----- Information

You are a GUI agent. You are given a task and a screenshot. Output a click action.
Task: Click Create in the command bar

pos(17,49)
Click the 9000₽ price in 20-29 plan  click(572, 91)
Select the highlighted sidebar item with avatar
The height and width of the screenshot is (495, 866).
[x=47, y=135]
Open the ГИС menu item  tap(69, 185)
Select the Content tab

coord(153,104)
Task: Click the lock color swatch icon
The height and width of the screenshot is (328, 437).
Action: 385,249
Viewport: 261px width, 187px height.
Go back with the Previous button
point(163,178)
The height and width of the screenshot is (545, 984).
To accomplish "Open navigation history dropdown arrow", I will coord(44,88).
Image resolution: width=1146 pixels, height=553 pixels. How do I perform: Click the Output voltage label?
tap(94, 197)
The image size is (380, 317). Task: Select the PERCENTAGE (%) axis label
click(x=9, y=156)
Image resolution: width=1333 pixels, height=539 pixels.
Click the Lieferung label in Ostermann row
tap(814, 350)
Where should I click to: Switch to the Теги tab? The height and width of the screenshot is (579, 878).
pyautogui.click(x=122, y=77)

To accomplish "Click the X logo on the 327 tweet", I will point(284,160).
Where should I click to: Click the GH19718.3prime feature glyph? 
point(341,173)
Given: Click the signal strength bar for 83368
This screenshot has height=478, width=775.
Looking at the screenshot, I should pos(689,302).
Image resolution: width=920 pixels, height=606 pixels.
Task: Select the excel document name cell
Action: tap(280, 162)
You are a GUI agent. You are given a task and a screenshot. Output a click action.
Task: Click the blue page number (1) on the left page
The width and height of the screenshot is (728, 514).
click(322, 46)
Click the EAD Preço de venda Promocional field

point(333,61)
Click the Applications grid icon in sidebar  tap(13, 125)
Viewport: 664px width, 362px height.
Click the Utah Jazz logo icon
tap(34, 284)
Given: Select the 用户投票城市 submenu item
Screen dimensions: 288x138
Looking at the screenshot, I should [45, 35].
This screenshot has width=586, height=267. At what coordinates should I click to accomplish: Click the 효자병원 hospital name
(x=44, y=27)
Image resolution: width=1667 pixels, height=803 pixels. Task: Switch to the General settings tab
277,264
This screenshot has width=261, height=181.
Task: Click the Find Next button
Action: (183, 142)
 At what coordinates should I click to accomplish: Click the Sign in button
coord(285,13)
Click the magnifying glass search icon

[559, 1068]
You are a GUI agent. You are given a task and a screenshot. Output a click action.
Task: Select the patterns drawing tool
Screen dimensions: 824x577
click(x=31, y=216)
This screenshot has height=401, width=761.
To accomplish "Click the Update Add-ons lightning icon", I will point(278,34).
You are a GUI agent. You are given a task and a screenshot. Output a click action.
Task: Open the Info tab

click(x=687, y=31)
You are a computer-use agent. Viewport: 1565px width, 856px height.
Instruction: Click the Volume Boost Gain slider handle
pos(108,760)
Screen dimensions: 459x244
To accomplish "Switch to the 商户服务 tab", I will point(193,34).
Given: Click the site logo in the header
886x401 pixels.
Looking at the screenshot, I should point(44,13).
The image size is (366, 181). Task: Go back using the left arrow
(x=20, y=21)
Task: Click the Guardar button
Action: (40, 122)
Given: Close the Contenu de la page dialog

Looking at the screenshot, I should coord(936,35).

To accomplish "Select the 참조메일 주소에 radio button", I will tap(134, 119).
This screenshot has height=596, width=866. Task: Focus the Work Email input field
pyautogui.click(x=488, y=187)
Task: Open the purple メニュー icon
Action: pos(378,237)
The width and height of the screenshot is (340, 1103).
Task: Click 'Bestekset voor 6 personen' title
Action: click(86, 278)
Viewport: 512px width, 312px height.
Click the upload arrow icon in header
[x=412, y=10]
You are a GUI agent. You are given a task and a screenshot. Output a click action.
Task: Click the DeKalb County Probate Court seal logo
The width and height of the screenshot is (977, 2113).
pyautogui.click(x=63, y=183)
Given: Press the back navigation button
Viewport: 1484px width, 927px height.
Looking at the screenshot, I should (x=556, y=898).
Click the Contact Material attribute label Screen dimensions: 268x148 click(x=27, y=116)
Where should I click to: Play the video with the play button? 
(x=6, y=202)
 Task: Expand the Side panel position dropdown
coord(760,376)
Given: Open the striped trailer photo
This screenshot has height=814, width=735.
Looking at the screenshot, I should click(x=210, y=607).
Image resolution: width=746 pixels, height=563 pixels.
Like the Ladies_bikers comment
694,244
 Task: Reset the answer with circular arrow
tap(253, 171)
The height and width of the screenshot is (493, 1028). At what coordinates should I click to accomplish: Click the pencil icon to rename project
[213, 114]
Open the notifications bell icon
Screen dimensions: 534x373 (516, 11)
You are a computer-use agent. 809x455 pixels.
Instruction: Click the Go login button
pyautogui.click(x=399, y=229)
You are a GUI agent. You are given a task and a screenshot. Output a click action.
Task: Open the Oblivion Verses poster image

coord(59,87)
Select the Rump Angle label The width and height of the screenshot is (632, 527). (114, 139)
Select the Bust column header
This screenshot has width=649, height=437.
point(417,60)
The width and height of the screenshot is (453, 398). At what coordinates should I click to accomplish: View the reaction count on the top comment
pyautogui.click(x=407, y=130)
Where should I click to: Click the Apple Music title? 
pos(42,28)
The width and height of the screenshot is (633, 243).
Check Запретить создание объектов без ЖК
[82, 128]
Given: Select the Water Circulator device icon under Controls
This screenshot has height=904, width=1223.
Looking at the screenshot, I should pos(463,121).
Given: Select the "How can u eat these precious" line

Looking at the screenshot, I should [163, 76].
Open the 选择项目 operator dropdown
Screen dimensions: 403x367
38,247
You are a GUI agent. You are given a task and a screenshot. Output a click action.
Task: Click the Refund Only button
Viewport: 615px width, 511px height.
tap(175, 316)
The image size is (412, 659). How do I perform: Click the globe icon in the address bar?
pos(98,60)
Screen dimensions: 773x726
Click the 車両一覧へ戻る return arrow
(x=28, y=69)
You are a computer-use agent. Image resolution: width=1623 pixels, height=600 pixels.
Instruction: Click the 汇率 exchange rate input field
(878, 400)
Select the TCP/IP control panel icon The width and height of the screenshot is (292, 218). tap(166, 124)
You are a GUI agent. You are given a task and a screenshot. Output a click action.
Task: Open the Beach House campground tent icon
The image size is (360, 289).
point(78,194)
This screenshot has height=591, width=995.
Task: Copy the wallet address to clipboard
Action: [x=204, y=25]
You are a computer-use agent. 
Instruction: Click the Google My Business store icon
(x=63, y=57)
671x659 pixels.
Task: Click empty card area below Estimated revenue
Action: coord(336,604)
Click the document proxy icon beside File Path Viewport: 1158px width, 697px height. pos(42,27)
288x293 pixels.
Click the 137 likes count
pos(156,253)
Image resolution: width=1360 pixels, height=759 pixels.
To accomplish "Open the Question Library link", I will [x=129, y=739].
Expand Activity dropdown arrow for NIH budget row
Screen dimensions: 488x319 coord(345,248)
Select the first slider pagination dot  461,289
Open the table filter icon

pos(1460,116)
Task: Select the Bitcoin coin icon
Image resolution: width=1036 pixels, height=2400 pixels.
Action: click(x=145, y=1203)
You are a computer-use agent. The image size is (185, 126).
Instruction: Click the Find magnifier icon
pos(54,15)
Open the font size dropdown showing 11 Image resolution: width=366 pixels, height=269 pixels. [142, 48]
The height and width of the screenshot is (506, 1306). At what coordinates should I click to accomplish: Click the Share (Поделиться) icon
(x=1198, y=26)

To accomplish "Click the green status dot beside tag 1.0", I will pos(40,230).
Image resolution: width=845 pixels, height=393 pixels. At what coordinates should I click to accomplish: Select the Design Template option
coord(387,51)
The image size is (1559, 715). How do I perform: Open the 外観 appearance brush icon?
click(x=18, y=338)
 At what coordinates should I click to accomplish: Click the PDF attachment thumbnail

----------

◆ **Your task**
Which lines in the records contain the word "beside"? Copy each one.

◆ **Answer for this exercise**
Click the document proxy icon beside File Path Viewport: 1158px width, 697px height. pos(42,27)
To accomplish "Click the green status dot beside tag 1.0", I will pos(40,230).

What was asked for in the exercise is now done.